Já falamos sobre o método por aqui, mas, se você ainda não viu, a sigla CED significa capturar, esterilizar e devolver os animais aos ambientes urbanos e, na maioria das vezes, o procedimento visa gatos semi-ferais e abandonados. A fim de evitar que o mesmo animal já castrado passe por todo o estresse – novamente – de captura, ida à clínica e sedação, os médicos-veterinários que realizam a castração dentro do CED fazem um “picote” em uma das orelhas, enquanto o animal ainda está inconsciente. Essa “marcação” serve para identificar os que já passaram pelo procedimento, mesmo que à longa distância.

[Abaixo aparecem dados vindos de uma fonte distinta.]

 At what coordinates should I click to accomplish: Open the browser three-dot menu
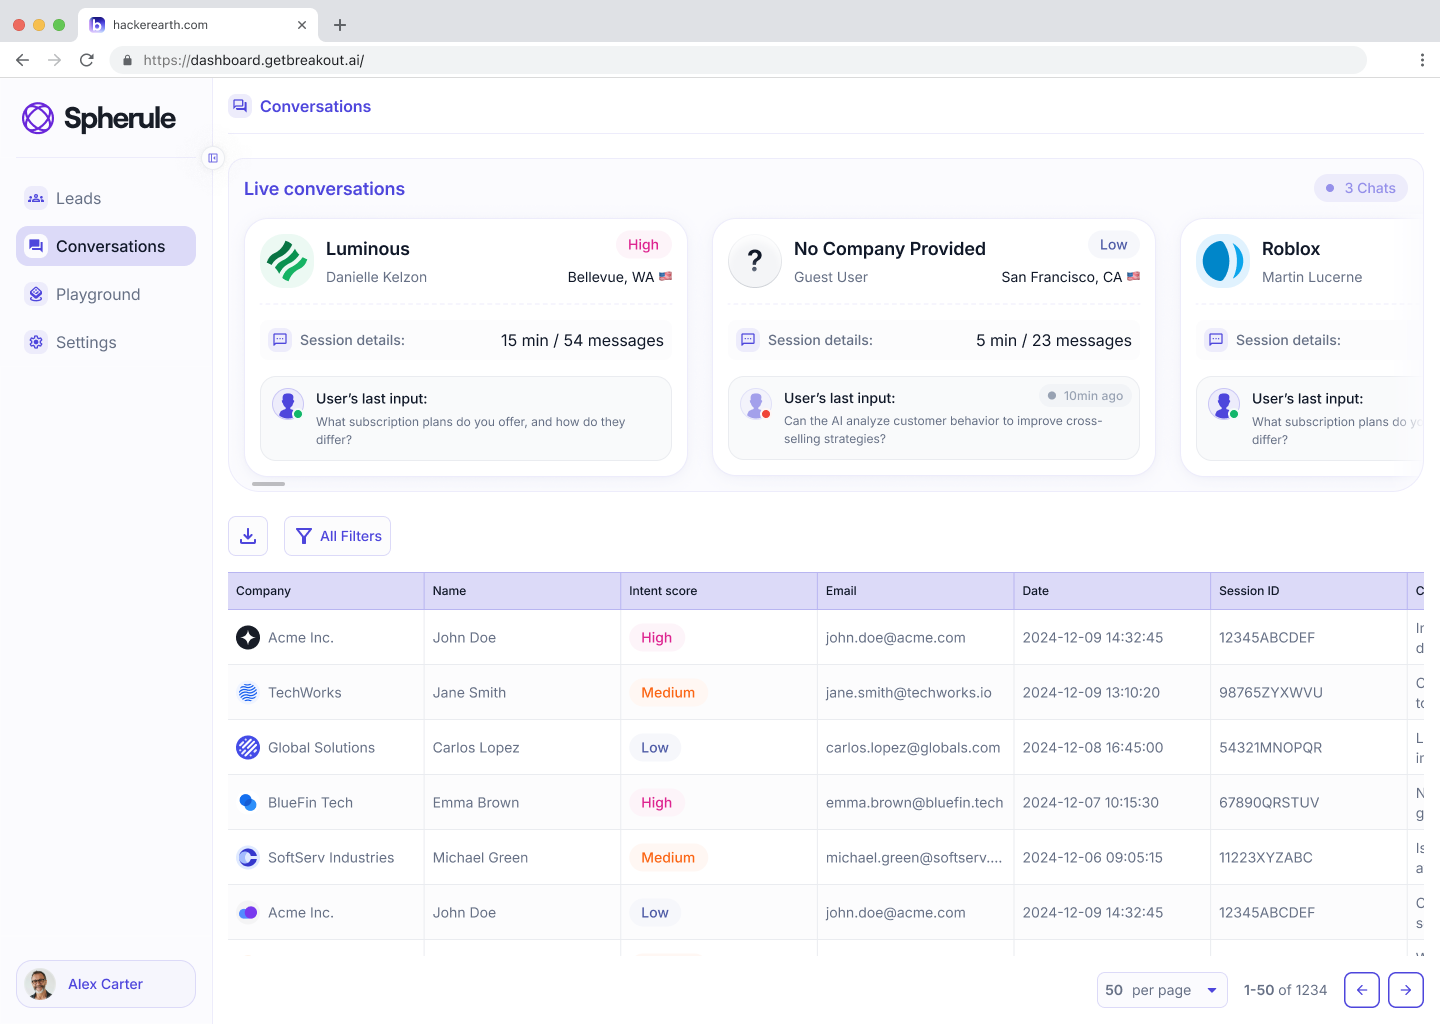click(1422, 60)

O gestor ambiental, especialista em tratamento ecologicamente correto de ambientes com presença de gatos domésticos de vida livre, Eduardo Pedroso, comenta que cada etapa do método CED cumpre um protocolo. “A marcação de orelha está inserida na segunda etapa: a esterilização. É durante esse procedimento que o médico-veterinário utiliza uma tesoura cirúrgica para fazer um corte reto de meio centímetro na orelha do gato, esse corte deve ser feito do topo para a base da orelha”, aponta.